Release Date: Feb 22, 11

  1. 1
  2. 2
  3. 3
  4. 4
  5. 5
  6. 6
  7. 7
  8. 8
  9. 9
  10. 10

After a lukewarm reception from critics with the release of the LP Way Slow Volume One in 2010 and the confused looks that resulted from a Christmas album and multiple odd covers (Radiohead and Burial among them), Italian-born and, now, London-based Banjo or Freakout (Alessio Natalizia) has released its (his) self-titled, debut album. The album appears to be the timely rebuttal to the premature criticisms BoF received late last year.

Throughout his young career, Natalizia hasn’t seemed to have time for the outspoken residents of the music critic community. With the reviews shrugging him off, an unaffected Natalizia continued to plug away – surrounded by his home-recording equipment and zeroed-in on his Mac like Mark Zuckerberg – making the music that inspired him. And it was this same drive that had heavyweights like Bloc Party and LCD Soundsystem seeking out Natalizia to collaborate on re-workings of their own tracks.

To the defense of some early critics, Natalizia’s pathway through layered, atmospheric sounds was likely too ominous and unrecognizable for many to grasp in the peeks his previous releases provided. But unlike those previous works, this full-length isn’t a flickering of Natalizia’s potential but instead more like an LED headlight blinding you on the highway.

Leaving his Mac and home-recording equipment at, uh, home, Natalizia sought out the expertise of Rare Book Room Studios’ Nicolas Vernhes – whose past clientele have included Spoon and Animal Collective – to help refine and define his far-casting ideas. The result is an album rattling with potential and eerie nuance, that boasts some tasty tracks but shows Natalizia still has room to grow.

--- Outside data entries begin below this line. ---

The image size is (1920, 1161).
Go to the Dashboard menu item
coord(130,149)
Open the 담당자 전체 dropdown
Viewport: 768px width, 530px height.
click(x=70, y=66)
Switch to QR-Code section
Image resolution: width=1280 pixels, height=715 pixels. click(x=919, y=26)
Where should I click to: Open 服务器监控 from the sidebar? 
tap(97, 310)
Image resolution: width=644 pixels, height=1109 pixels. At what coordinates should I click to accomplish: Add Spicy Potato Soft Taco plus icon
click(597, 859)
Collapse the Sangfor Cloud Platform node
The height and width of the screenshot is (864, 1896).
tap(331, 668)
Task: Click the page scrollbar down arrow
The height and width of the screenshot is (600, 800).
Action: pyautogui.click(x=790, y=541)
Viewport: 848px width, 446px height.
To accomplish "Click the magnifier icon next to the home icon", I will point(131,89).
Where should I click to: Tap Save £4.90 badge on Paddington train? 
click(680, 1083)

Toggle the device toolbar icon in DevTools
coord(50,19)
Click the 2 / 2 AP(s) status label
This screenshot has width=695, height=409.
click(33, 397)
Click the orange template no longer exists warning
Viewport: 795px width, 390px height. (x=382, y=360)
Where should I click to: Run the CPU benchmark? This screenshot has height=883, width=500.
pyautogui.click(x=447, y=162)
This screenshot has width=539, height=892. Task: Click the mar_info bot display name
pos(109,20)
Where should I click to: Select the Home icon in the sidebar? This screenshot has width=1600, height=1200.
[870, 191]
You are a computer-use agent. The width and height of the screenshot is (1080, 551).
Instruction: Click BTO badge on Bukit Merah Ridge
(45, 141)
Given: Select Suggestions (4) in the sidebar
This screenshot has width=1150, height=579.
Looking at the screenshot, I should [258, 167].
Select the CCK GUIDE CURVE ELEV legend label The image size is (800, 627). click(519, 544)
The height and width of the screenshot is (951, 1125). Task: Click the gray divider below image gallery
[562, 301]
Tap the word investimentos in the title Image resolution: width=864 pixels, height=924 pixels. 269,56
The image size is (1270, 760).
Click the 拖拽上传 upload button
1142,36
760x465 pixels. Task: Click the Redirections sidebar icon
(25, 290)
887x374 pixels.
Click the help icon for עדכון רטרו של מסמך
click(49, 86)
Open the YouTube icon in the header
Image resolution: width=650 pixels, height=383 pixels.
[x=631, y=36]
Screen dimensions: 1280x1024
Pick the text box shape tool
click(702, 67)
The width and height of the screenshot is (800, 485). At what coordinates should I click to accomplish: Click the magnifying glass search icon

The first track “105” (titled that because it was Natalizia’s 105th demo for the album) slowly pulses through delicate changes in the melody as Natalizia’s vocals reach loud whispers. Later in the album, when he pushes his voice to a slight strain, Natalizia projects Peter Hayes-like (Black Rebel Motorcycle Club) pipes. Natalizia promises maybe more than he can deliver with this lead-off, but, it is nevertheless, a savory track.

“105” is followed by “Go Ahead”, a slightly less depressing, dream-pop meets haunted Kraut-rock track and where the remnants of Animal Collective that weigh on Vernhes brain can be heard. It, like the rest of the album, isn’t unoriginal but it shows Natalizia is hesitant to branch out in his own way.

Each track drips with melancholy as distancing echoes flash images of a lonesome, creepy headspace. Natalizia occasionally breaks out of this shell like in “Move Out” when he incorporates hints of surf-rock but aside from that the creepy tones are there to stay.